[Source records]

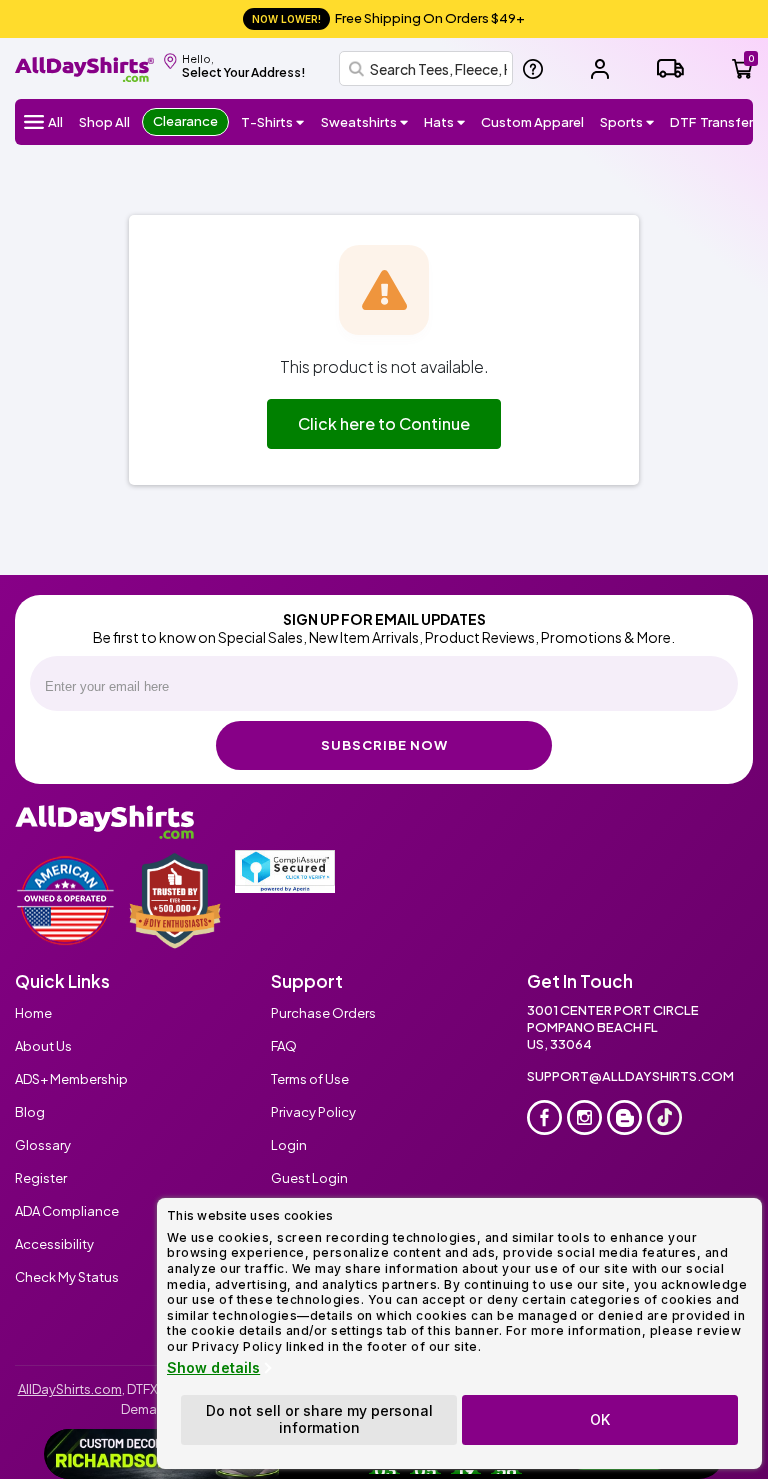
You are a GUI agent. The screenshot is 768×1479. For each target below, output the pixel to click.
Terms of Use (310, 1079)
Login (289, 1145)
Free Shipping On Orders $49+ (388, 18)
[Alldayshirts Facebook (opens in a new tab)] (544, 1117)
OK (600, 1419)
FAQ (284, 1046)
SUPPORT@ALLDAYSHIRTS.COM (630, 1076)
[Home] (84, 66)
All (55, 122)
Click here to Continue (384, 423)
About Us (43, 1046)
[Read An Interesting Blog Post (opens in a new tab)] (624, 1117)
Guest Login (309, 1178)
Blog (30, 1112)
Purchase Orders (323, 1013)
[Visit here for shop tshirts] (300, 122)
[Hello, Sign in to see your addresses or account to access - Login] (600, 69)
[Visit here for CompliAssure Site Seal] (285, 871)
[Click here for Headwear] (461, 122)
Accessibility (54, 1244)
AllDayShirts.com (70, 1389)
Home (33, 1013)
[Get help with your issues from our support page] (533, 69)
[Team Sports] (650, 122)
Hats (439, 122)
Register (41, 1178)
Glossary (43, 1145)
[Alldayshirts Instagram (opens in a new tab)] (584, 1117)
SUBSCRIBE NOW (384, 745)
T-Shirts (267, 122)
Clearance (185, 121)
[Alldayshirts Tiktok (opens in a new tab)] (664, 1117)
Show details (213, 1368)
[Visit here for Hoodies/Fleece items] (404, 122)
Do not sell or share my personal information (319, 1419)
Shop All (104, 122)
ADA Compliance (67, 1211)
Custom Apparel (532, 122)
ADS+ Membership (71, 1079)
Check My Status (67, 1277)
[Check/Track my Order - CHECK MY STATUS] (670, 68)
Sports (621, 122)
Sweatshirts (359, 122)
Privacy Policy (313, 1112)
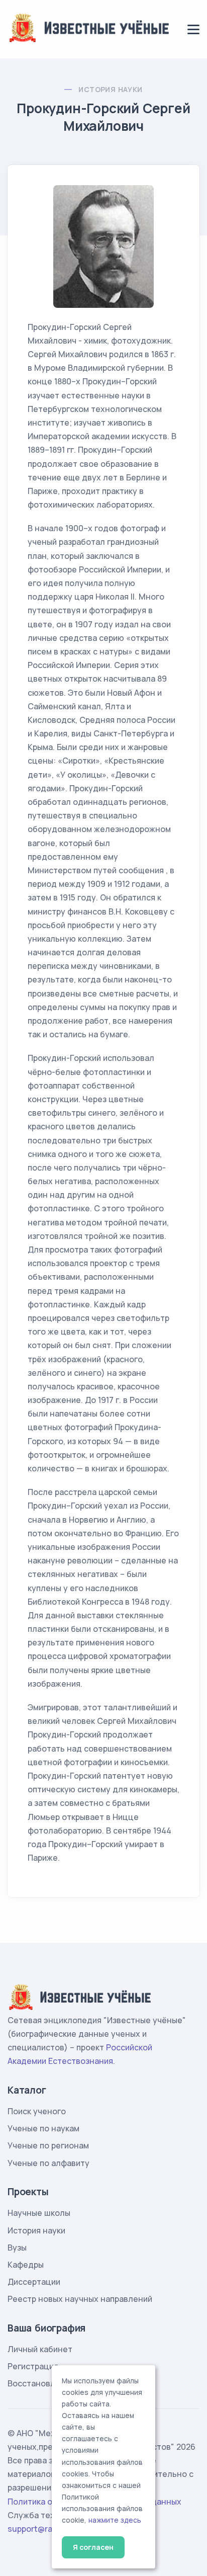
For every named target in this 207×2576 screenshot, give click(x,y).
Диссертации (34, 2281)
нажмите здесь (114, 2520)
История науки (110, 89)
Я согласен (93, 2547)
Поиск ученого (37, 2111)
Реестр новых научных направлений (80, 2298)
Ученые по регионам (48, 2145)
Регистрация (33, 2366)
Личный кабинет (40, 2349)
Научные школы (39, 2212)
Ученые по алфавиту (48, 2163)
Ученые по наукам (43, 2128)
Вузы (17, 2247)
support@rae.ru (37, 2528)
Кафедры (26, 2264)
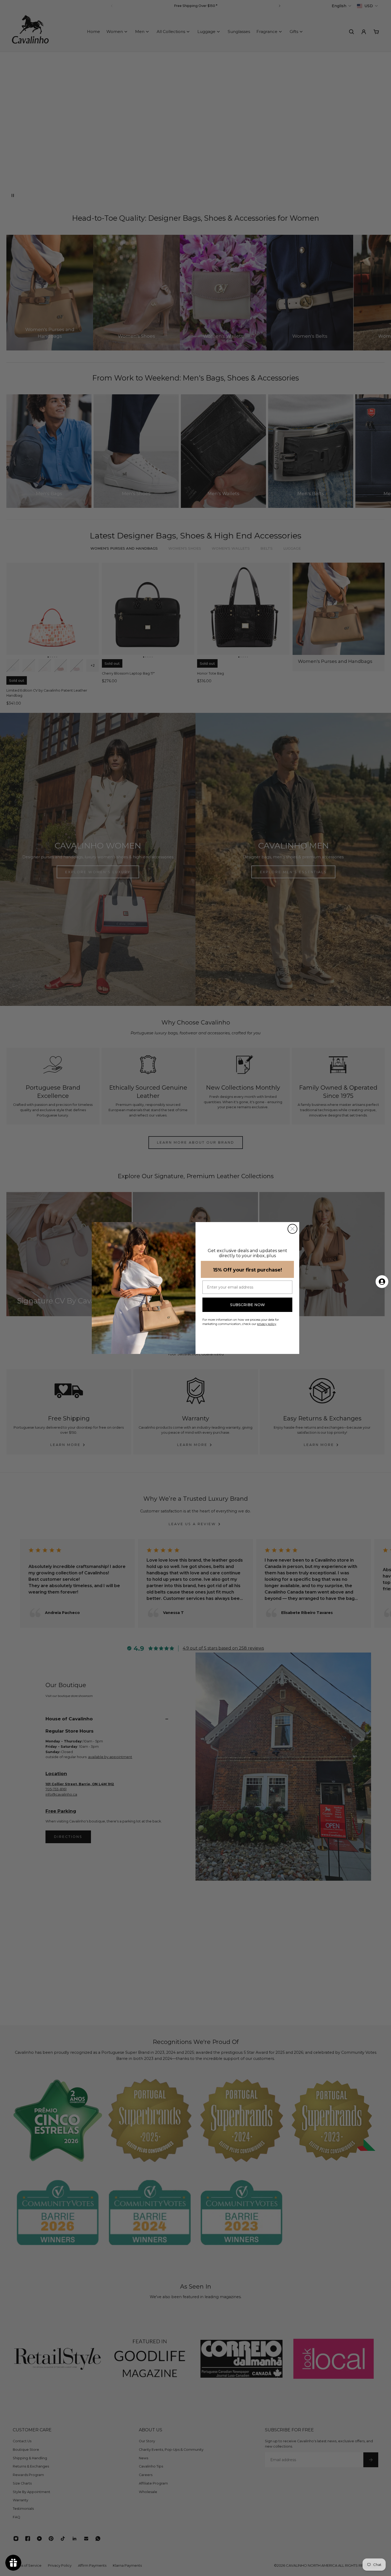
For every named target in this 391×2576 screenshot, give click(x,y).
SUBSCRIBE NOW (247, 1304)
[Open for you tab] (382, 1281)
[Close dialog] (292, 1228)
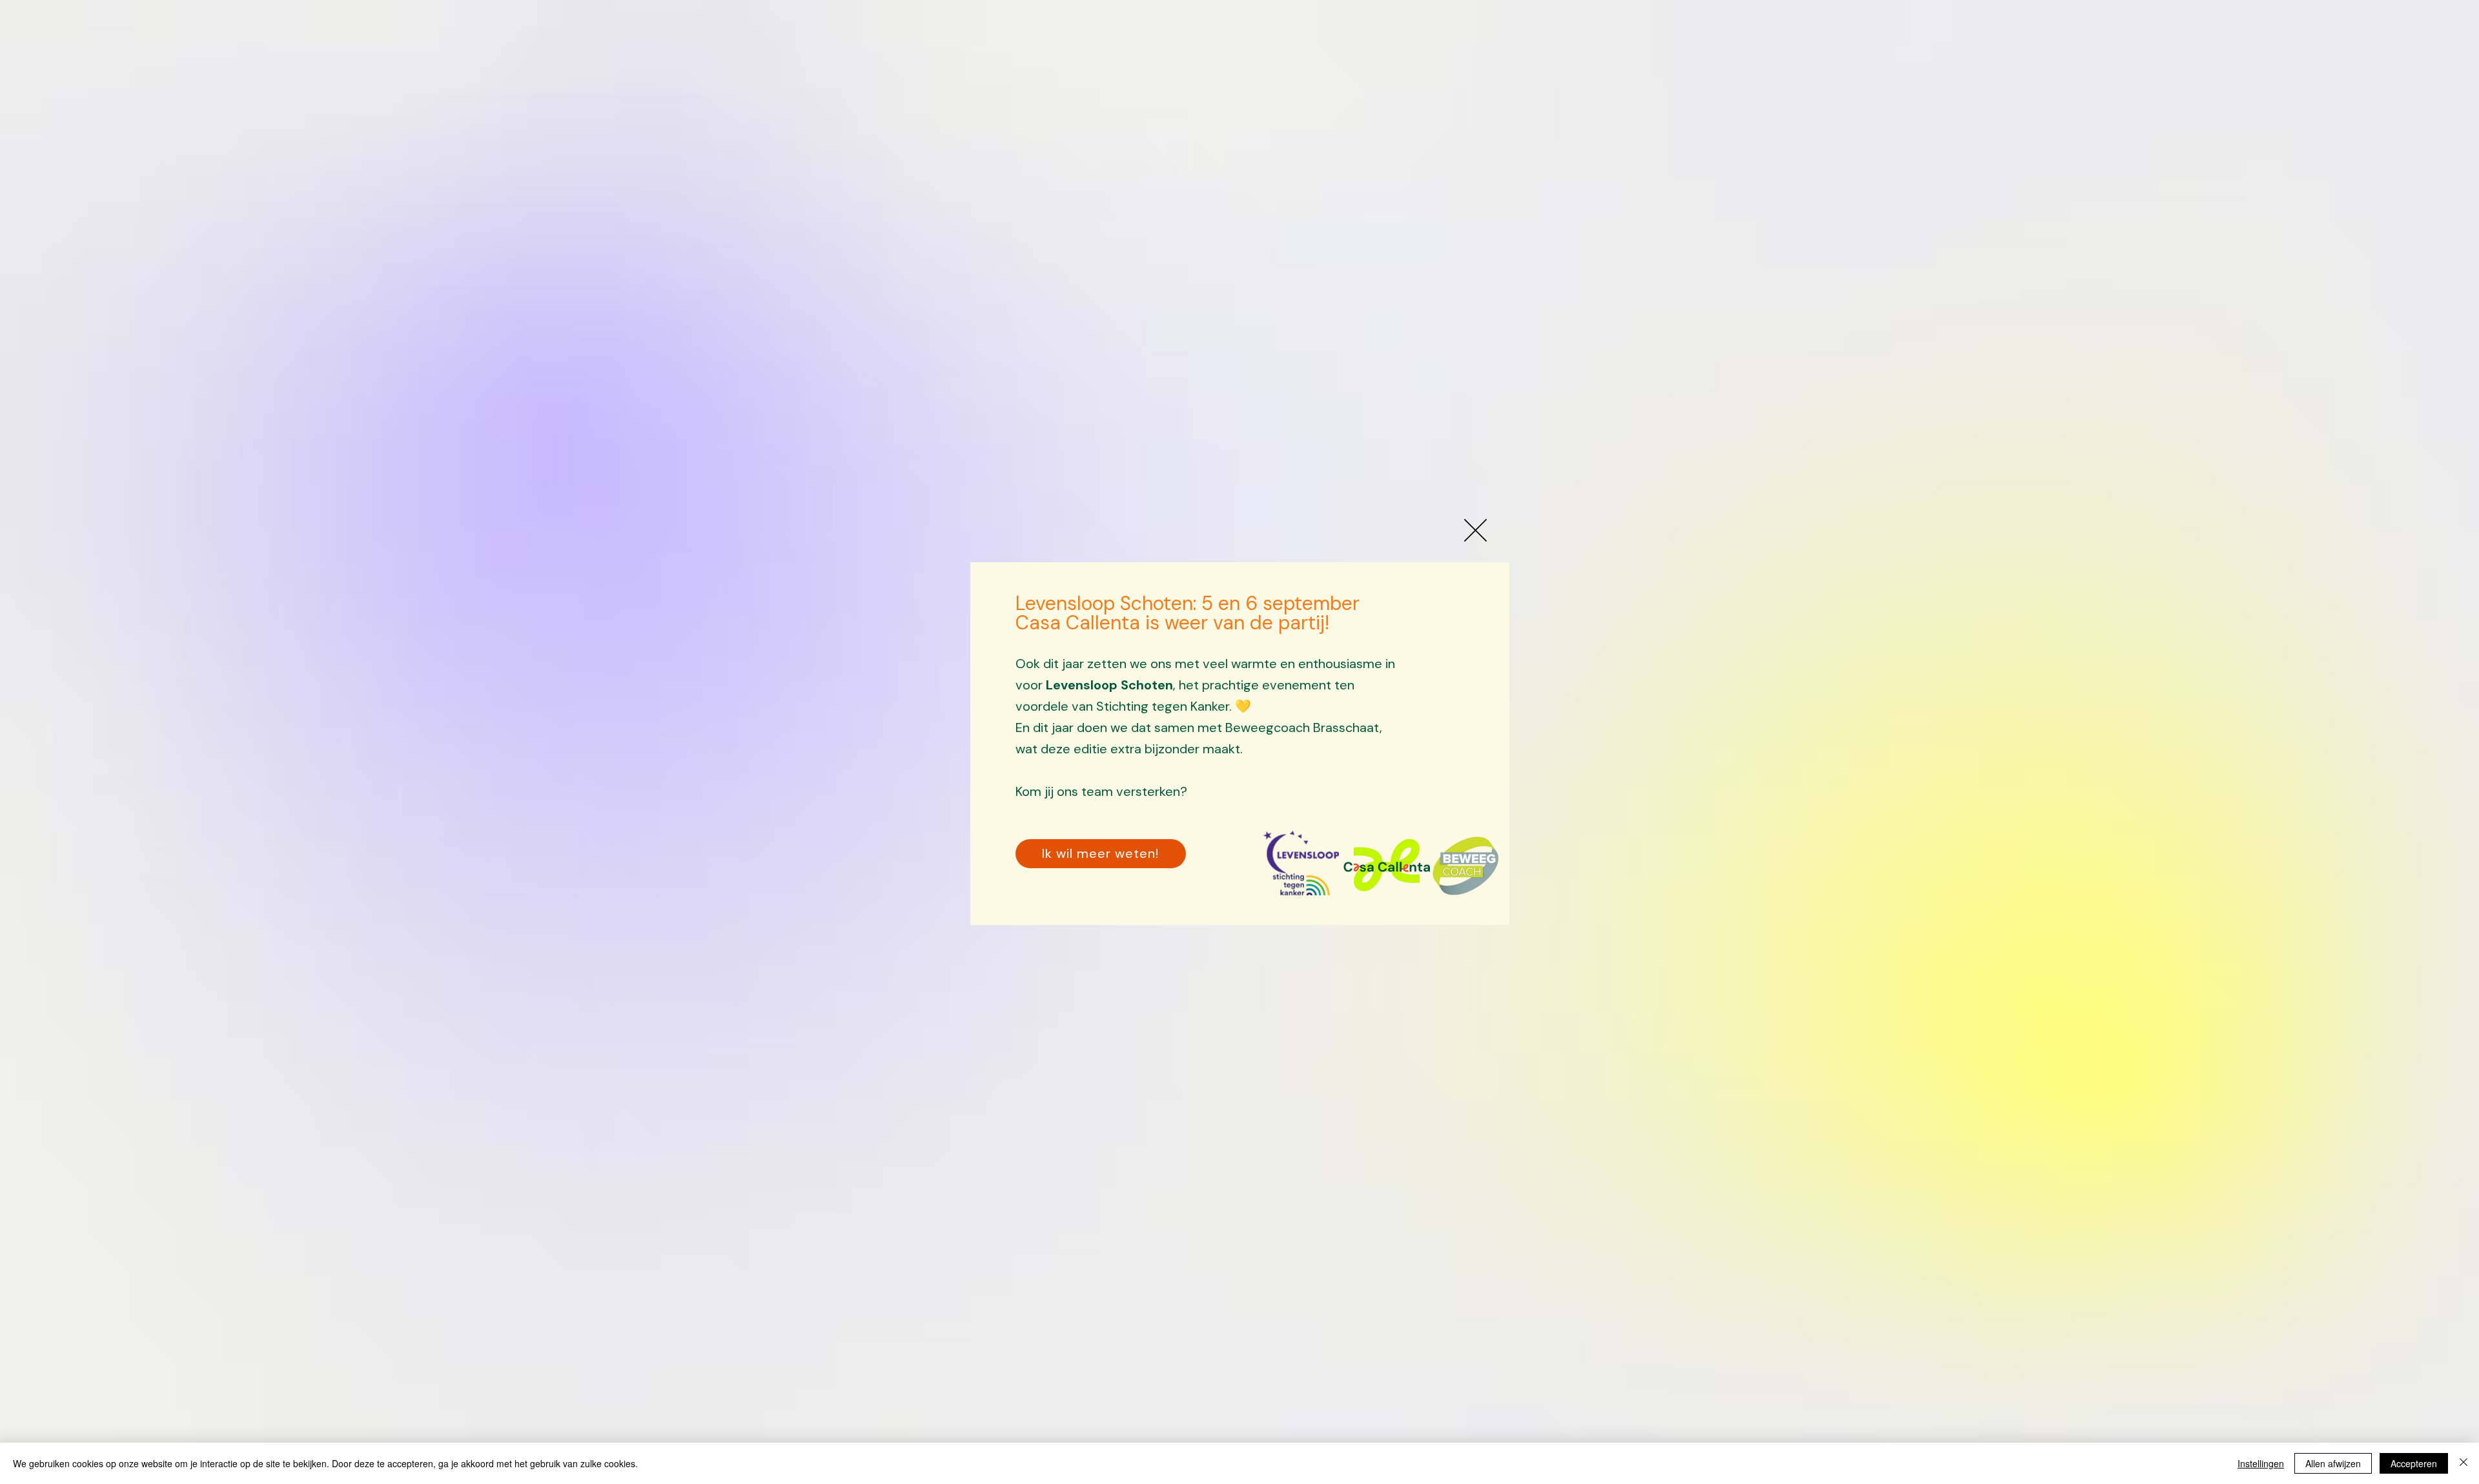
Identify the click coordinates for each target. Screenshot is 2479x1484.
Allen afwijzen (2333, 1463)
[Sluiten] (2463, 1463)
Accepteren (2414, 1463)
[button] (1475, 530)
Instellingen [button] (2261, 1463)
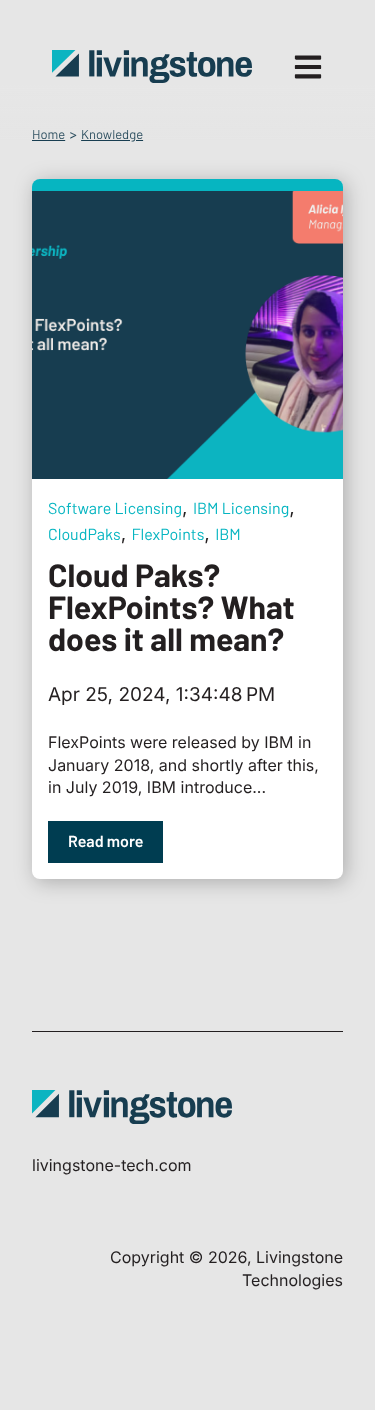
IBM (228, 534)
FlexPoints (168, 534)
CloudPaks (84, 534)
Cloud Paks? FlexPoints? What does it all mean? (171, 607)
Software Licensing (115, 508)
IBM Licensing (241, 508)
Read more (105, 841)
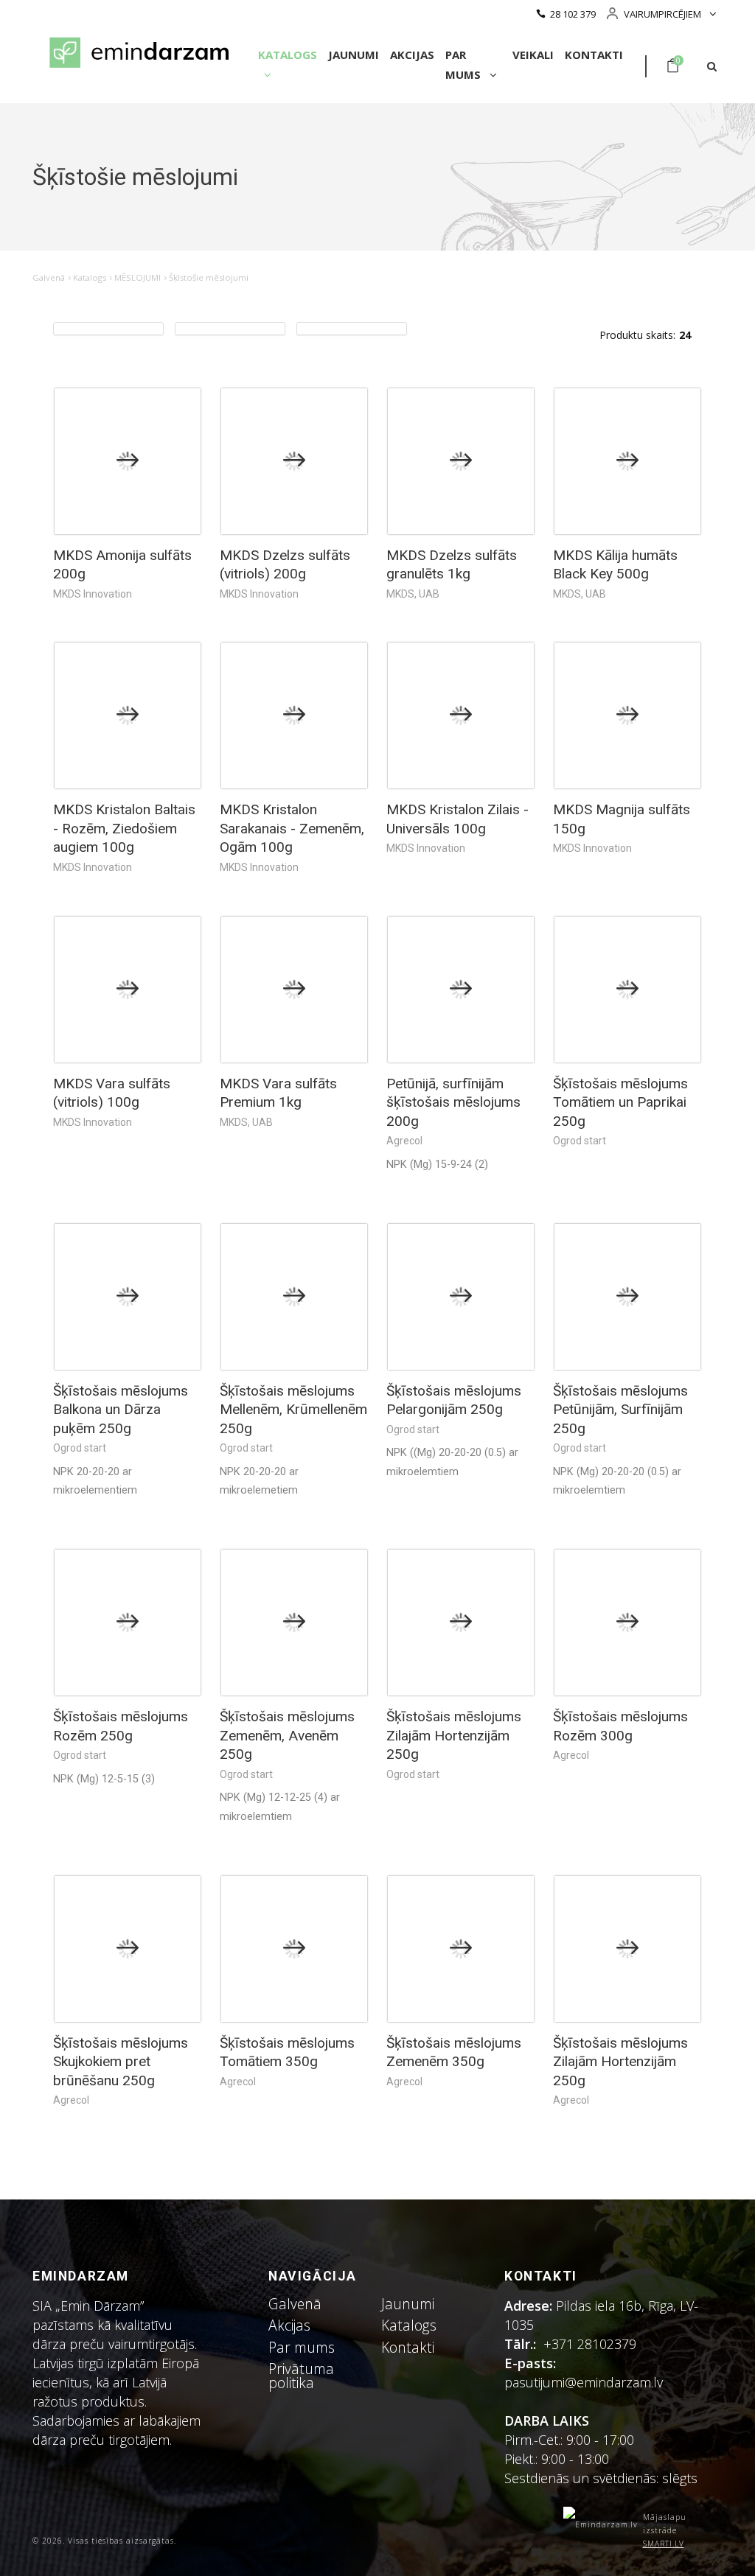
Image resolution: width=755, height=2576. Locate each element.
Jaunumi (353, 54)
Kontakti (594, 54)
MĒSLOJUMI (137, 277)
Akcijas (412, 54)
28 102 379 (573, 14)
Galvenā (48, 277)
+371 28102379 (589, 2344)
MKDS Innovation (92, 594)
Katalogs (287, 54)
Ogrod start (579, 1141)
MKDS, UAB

**Task details**
All lines in the preceding records that hold the word "each" need to be copied.

**Output of the task**
You are a GUI agent. The screenshot is 768×1479. For each target below, output the pixel to click.
Identify the click coordinates for each target. Screenshot is 2479x1484.
Image resolution: width=755, height=2576. Locate each element.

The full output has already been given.